The human brain is a very complex and powerful organ that is unimaginably impressive in all the processes that it performs.

So far, no computer created by mankind has even come close. The key to the brain's capability is the efficiency of the neurons to serve as both a processor and memory device, in contrast to the physically separated units in modern computers.

There have been many attempts to make computers more brain-like. To date, our best effort to mimic the activity of the brain in an artificial system barely scratched the surface. In 2013, Riken's K Computer tried to simulate the biological functions of the brain. Using 82,944 processors and a petabyte of main memory, the researchers took 40 minutes to simulate one second of brain activity. This involves 1.73 billion neurons connected by 10.4 trillion synapses, around just ont to two percent of the brain.
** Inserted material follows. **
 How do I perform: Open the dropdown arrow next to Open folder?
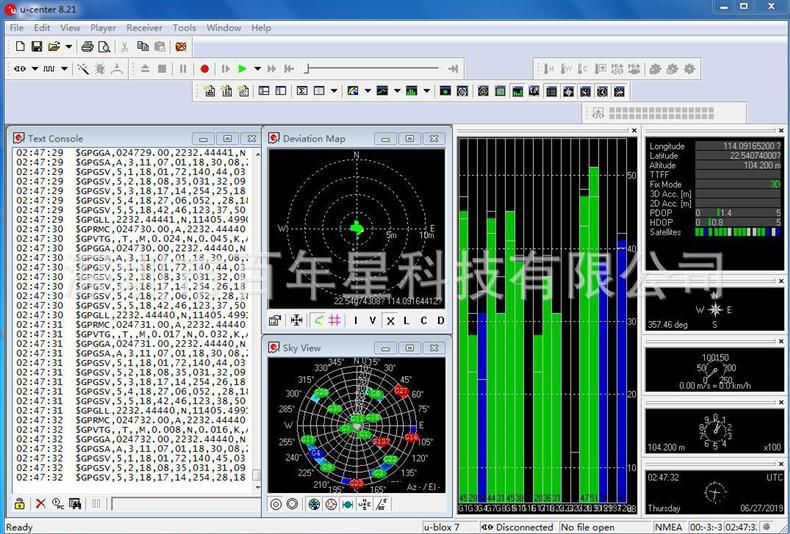[x=68, y=46]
Over the recent years, scientists and engineers have been trying to design hardware and algorithms that mimic the structure and function of the brain. Known as neuromorphic computing, this process is energy-intensive, in addition to the fact that training artificial neural networks is time-consuming.

In the quest to create artificial minds, experts try to create cyborg computers where the capabilities of the human brain are blended with the power of electronics.

In a recent breakthrough, researchers have created a hybrid computer using human brain tissue grown in the laboratory. This invention joins the growing field of biological computing with the potential to advance neuroscience research models of the brain.

Led by engineer Feng Guo of Indiana University Bloomington, the team integrated real, actual, human brain tissue with electronics to produce the Brainoware system. It is slightly less accurate than a pure hardware computer that runs on artificial intelligence, but it demonstrates a significant step in computer architecture.